→ DIRECTIVE: Copy out the source data word for word, from the beginning through the line that contains "pos(1063,104)", including that line.

Source data:
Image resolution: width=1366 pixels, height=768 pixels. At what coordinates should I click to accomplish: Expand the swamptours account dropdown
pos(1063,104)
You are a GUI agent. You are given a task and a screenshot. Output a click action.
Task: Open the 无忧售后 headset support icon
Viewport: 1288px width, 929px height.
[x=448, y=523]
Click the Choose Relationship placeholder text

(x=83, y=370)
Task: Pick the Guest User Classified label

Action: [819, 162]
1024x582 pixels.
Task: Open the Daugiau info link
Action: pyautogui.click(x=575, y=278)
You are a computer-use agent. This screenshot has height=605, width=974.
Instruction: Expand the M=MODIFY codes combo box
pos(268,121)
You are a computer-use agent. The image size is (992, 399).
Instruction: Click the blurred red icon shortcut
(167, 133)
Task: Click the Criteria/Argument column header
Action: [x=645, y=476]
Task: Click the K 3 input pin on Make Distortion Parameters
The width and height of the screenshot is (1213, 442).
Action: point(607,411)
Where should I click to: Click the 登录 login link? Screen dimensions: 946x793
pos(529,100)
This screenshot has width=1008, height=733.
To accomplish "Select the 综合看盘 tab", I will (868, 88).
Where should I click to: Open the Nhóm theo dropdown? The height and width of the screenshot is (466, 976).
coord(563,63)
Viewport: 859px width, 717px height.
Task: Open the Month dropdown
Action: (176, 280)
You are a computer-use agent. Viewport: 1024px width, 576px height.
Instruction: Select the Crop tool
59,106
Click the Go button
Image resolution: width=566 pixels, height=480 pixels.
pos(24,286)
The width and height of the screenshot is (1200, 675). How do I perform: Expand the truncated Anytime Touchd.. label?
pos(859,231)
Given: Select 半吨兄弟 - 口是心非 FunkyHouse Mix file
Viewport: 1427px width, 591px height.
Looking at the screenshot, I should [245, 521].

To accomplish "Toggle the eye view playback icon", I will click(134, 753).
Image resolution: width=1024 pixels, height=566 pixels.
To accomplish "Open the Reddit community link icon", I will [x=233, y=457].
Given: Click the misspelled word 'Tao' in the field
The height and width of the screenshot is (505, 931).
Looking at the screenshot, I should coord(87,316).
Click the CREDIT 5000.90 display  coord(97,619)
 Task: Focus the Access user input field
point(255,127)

→ FINAL RESULT:
Image resolution: width=1366 pixels, height=768 pixels. At what coordinates should I click to accomplish: Expand the swamptours account dropdown
pos(1063,104)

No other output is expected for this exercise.